# Scatterless feeder for indoor cage?



## Yonah (Feb 11, 2017)

Does anyone have any recommendations for any kind of scatterless seed feeder for an indoor cage for doves?


----------



## Jay3 (May 4, 2008)

I guess they throw seed like pigeons, huh?


----------



## Yonah (Feb 11, 2017)

Maybe they think it tastes better if they toss their heads about when picking up seeds.


----------



## Jay3 (May 4, 2008)

They are just looking for a favorite seed, and toss the rest aside. I do have a few pictures of different feeders that people with pet pigeons have come up with. I'll go look for them and post them for you.


----------



## Jay3 (May 4, 2008)




----------



## Jay3 (May 4, 2008)

One more










Anyway, you get the idea.


----------



## Yonah (Feb 11, 2017)

Thank you for posting the photos! I'll have to see which of those (and similar) seem most efficient.

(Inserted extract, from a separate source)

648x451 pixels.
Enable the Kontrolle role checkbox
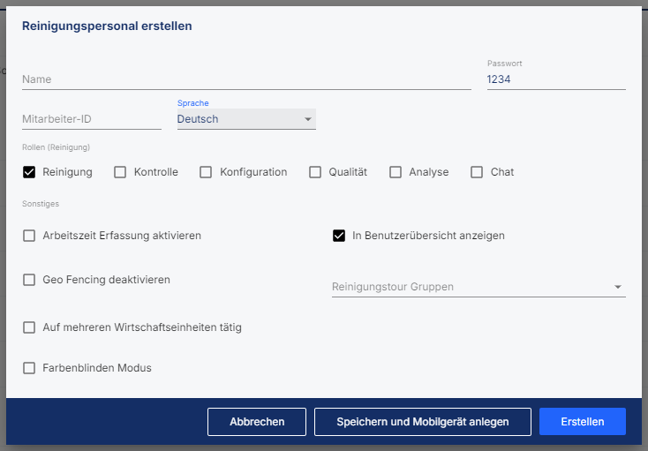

Just trying to prepare to be able to minimize the amount of seed on the floor around the cage (-don't have birds yet). I have a house rabbit that is free roam and am preparing to prevent him from eating too much fallen seed. (Had a rabbit and doves years ago and struggled with that.)


----------



## Jay3 (May 4, 2008)

My birds are outside, except when they have to be inside for some reason. I did have a house pigeon for several years, and I hate the thrown seed. Are you talking about actual doves, or pigeons?


----------



## Yonah (Feb 11, 2017)

I'm leaning more toward getting doves. Not sure whether it will be ringnecks or diamonds.


----------



## Jay3 (May 4, 2008)

Let us know how it goes when you do.


----------



## FredaH (Apr 5, 2016)

Lol, pigeons have got to be the messiest eaters I've ever seen and no sooner have I scooped it all back in the bowl than its out again, even as I put it in they'll stand on the bowl sifting through it, lol. I use indoor rabbit cages for my six and nothing comes out of the cage because the bottom is around 8 inches deep but when they eat outside it goes everywhere. Don't you just love how they will play with a particular seed sometimes though and another will join in - even though there are hundreds of the exact same seed still in the bowl. Funny little creatures.


----------



## Yonah (Feb 11, 2017)

Jay3 said:


> My birds are outside, except when they have to be inside for some reason.


Where we live, half the year it's over 90F. Four of those months average in the triple digits. 114F isn't unheard of. So it can get quite hot! 

I imagine the doves may be able to handle it, but it couldn't be comfortable for the poor little guys. That's why our rabbit stays inside too.

I imagine the cold is more what you have to deal with- keeping birdies warm.


----------



## alby68 (Mar 18, 2013)

this is what I use for my lofts. they are made out of mayonaise jars and coffee creamer bottles. I have more thoughts on my website at dakotacreeklofts.weebly.com

the birds do surprisingly well here in north florida 90's with 100+ heat indexes. lots of airflow and screened lofts works for us, they just drink about twice as much water as in the winter- 60/70 degree days.

the plexiglass feeder is for grit, and the blue one is my gravity fed automatic waterer- it has a small float valve inside to adjust the water level.


----------



## Jay3 (May 4, 2008)

Gee..............that's cute. I like those.


----------



## Yonah (Feb 11, 2017)

More good ideas.... thanks!


----------